Pakistan cricketer Umar Akmal has been banned for three years from all forms of cricket on corruption charges. The Pakistan Cricket Board (PCB) announced the imposition of ban on the cricketer on their official Twitter profile on Monday.
"Umar Akmal handed three-year ban from all cricket by Chairman of the Disciplinary Panel Mr Justice (retired) Fazal-e-Miran Chauhan," the PCB wrote.
Akmal was charged for two breaches of Article 2.4.4 of the PCB Anti-Corruption Code in two unrelated incidents.
Akmal, 29, was suspended hours before his PSL team Quetta Gladiators was to take on Islamabad in the opening match of the 2020 edition.

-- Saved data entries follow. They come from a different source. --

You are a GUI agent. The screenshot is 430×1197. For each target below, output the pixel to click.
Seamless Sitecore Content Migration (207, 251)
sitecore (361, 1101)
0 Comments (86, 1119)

He is the younger brother of former Pakistan
wicketkeeper-batsman Kamran Akmal, who played 53 Tests, 58 T20s, 157 ODIs, and cousin of current captain Babar Azam.
Akmal, who last played for Pakistan in October, has featured in 16 Tests, 121 ODIs and 84 T20s, scoring 1003, 3194 and 1690 runs respectively.
Akmal, who promised a lot after making a hundred in New Zealand on his Test debut, failed to live up to the high expectations that came with some fine performances early in his career.
Constant run-ins with the authorities also marred his stop-start career.
Akmal had also escaped a PCB ban in February for allegedly making crude remarks to a trainer during a fitness test at the National Cricket Academy in Lahore.